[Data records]
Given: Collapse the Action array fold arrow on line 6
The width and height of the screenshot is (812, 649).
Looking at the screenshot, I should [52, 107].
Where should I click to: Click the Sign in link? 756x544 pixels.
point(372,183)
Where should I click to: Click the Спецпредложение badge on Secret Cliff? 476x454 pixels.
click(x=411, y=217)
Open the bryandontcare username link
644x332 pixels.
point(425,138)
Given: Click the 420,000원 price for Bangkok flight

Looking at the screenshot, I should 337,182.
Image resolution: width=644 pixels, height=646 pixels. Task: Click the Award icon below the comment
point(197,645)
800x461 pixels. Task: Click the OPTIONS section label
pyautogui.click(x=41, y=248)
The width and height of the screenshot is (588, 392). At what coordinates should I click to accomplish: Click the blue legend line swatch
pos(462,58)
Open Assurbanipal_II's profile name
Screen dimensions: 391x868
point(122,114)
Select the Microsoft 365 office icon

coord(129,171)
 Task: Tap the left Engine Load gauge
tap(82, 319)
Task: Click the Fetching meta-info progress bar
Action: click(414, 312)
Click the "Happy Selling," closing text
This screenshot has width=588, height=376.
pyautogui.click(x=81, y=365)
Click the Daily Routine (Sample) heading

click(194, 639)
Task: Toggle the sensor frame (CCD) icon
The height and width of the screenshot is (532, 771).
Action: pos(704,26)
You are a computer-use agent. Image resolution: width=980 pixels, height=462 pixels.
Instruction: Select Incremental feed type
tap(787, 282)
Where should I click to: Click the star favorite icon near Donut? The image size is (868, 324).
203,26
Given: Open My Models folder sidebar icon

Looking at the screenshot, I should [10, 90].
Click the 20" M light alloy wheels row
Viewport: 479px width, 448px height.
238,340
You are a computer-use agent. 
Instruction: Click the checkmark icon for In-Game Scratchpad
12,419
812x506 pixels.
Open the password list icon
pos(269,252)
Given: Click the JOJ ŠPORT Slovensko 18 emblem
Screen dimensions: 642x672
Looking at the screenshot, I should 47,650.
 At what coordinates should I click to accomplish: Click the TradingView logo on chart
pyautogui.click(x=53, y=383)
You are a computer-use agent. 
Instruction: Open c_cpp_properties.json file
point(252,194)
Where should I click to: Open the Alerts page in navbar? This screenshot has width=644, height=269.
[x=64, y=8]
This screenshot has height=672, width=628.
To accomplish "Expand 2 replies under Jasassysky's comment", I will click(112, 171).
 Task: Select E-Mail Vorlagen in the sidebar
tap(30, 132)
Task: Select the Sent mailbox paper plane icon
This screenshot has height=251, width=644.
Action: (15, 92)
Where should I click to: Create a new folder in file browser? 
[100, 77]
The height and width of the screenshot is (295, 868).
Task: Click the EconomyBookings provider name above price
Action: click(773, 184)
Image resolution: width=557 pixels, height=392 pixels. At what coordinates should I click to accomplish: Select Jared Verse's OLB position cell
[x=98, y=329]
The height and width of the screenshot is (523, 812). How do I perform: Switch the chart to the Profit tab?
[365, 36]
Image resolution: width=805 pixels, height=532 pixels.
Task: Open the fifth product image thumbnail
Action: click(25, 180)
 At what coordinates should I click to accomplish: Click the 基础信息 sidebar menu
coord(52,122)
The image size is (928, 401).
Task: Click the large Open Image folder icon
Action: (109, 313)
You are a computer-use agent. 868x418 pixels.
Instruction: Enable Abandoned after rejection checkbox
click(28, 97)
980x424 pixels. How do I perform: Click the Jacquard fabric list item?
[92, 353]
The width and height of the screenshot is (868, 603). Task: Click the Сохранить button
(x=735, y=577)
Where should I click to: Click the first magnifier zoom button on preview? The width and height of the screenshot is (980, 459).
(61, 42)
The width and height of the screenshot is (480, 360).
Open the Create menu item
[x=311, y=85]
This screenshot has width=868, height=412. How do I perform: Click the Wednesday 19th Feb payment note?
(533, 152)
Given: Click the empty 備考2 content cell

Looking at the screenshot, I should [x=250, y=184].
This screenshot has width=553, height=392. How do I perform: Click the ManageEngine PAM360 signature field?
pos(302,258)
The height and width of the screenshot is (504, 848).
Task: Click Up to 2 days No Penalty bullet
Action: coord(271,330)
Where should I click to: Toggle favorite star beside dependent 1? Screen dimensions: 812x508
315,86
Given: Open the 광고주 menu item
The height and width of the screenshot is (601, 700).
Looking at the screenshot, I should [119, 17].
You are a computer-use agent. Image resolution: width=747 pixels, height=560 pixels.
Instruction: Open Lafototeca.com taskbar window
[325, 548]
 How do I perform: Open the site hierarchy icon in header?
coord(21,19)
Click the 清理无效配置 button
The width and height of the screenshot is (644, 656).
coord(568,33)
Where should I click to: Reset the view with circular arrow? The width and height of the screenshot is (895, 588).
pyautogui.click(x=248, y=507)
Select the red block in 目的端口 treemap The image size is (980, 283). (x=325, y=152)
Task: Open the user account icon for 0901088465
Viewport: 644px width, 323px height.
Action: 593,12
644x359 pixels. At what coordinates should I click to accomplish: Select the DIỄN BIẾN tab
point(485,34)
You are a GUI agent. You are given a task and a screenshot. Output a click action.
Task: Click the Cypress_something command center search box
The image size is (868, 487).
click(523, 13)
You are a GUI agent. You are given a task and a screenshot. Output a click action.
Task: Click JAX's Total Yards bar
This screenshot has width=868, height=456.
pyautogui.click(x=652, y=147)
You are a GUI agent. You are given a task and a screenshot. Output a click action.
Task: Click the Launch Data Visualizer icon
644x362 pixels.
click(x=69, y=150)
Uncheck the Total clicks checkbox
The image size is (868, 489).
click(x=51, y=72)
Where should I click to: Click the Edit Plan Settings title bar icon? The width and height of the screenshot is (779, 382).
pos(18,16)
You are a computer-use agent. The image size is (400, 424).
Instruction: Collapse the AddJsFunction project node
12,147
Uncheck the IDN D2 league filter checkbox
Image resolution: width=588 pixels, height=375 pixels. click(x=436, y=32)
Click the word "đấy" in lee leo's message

§ WHAT YOU ARE ASKED TO DO
Scan the data for the string "computer" and copy each line in which it occurs.

§ RESPONSE AREA
You are a computer-use agent. Image resolution: width=980 pixels, height=462 pixels.
You are a computer-use agent. 
You are a computer-use agent. 
You are a computer-use agent. 868x418 pixels.
You are a computer-use agent. Image resolution: width=747 pixels, height=560 pixels.
You are a computer-use agent. The image size is (400, 424).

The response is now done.